Als leidenschaftlicher Gabriele Adorno beeindruckte Wookyung Kim mit seinem klangschönen, metallischen Tenor, der auch über eine angenehme Wärme verfügt. Er gestaltete sowohl lyrische als auch dramatische Passagen sehr schön und stellte vor allem bei den dramatischen Ausbrüchen scheinbar mühelos eine strahlende Höhe unter Beweis.Die Rolle von Boccanegras Mörder, seinem einstigen Vertrauten Paolo, war mit Boris Pinkhasovich ganz hervorragend besetzt. Sein voluminöser, metallischer Bariton besitzt einen sehr individuellen, schönen Klang sowie eine enorme Durchschlagskraft. Die Rollenkonstellation als Gegenspieler Boccanegras fand somit auch auf stimmlicher Ebene eine passende Entsprechung. Auch Vitalij Kowaljow bot mit seinem voluminösen, frei strömenden, klaren und satten Bass als Fiesco eine fantastische Leistung.
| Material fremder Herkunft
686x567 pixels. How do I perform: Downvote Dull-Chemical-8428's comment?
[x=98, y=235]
Serena Farnocchia als Amelia war ihren männlichen Kollegen eine ebenbürtige Partnerin.Durch das etwas kühle Timbre ihres vollen, ohne Schärfen geführten Soprans entstand vor allem ein stimmlicher Kontrast zwischen Amelia und Boccanegra, der nicht nur harmonisch, sondern äußerst wirkungsvoll war. Nahtlos fügten sich Long Long als Capitano und Alyona Abramowa als Dienerin der Amelia in die Solistenriege ein. Der Chor und Extrachor der Bayerischen Staatsoper rundeten die ausgezeichneten stimmlichen Leistungen ab.
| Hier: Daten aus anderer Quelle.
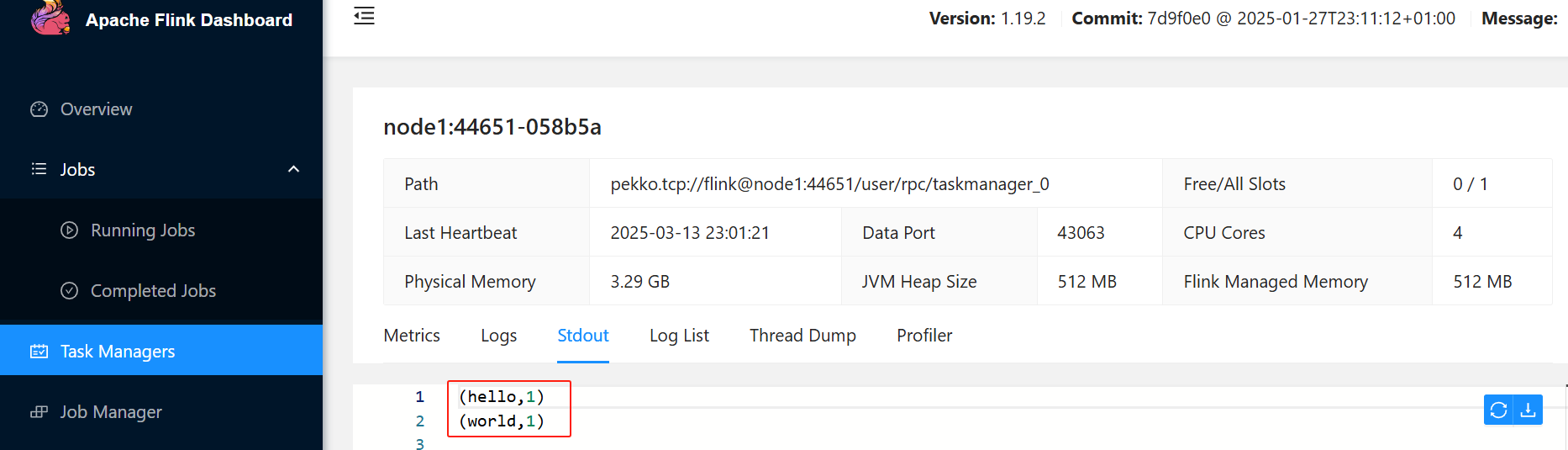Click the Job Manager cluster icon

pos(39,412)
Bertrand de Billy ging das Werk musikalisch zupackend an, so dass die darin steckende Energie intensiv hör- und spürbar wurde. Gleichzeitig war er den Sängern stets ein umsichtiger Begleiter und schuf mit dem Bayerischen Staatsorchester einen transparenten Klang, der die Vielzahl an Schönheiten in dieser Oper enthüllte.

Leider wurden die herausragenden musikalischen Leistungen vom Publikum am Ende diesmal nicht mit einem so großen Jubel gewürdigt, wie es alle Beteiligten verdient gehabt hätten.Der Beifall war zwar durchaus sehr freundlich und von diversen Bravo-Rufen begleitet, fiel jedoch sehr kurz aus. Nach der ersten Vorstellung dieser Serie war das zum Glück ganz anders!